I know that some people (including my own children) have labeled xywrite users Luddites but I have found that this user group is among the most technically sophisticated groups I know of, a fact that Robert in a different context has commented on.  My friend Norman Friedman, who is the author of more than 25 books published by the Naval Institute Press, has a serious technical camera problem and was wondering if members of the list could held him or recommend someone who could hold him.
    
 He wrote me as follows:
 
The camera is a Canon A620, and the card is a 2 Gbyte SD card.
 
       It is conceivable that I messed
up the card myself by hitting the wrong button the day before the crash,
but it kept registering shots after that. When I turned on the camera
the next morning, it registered 'Memory Problem.' I pulled out the card
and re-inserted it.
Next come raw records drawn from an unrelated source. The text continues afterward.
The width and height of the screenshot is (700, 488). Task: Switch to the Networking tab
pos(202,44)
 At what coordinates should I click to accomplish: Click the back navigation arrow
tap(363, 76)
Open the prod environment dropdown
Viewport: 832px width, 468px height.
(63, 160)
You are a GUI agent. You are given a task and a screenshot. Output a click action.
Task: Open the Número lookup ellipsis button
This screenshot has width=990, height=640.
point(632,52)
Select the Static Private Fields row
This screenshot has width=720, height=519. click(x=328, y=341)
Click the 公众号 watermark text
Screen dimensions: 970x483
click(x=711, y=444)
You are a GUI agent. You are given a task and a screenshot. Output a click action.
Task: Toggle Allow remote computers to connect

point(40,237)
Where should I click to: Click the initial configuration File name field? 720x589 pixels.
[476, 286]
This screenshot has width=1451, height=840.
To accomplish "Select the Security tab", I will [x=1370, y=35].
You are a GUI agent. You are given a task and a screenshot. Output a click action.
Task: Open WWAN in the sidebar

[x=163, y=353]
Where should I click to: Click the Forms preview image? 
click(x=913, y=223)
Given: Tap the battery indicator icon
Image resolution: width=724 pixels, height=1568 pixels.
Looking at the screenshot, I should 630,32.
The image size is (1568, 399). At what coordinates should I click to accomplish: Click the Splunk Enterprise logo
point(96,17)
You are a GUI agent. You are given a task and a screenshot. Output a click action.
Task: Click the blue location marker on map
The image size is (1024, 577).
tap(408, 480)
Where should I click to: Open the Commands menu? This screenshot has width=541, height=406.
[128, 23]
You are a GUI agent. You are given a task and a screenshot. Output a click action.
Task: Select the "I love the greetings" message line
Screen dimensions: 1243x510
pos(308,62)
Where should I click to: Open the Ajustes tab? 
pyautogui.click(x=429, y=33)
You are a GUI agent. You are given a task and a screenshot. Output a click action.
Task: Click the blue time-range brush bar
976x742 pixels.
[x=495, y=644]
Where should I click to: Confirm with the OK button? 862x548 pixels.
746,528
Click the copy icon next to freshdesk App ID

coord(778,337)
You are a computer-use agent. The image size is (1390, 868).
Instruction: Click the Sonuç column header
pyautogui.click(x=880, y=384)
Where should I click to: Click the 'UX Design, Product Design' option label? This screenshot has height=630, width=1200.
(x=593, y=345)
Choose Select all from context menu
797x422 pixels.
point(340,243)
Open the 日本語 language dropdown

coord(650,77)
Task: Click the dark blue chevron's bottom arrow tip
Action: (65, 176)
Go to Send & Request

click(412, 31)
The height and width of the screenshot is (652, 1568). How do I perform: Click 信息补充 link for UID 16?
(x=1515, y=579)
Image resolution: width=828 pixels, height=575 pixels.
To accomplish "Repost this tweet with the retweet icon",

The camera then acted as though nothing was on the
card (rather than the approximately 2000 shots I had done the previous
day). I immediately pulled it and substituted another card, which worked
perfectly. When I got home I put the card in a reader (a Wolverine with
a 60 G hard disk, that I use to dump cards before dumping the images
into the computer). The Wolverine refused to 'mount' the card; on one
occasion it read 'no partition detected.' That suggests that the card's
equivalent of a root directory had been wiped out, and that the images
may survive, albeit not in proper order.
    I should explain that I was using the camera for research, shooting
pictures of pages of documents in an archive (in this case, the British
Public Record Office -- World War I era stuff). I was shooting at
minimum resolution, which makes text readable but allows me to stuff
very large numbers of images onto one card. This really works rather
well; it is like having a personal Xerox machine but not having to carry
a ton of paper. But it does not work too well if you get home and find
that you are without the goodies.
    Any advice will be extremely welcome.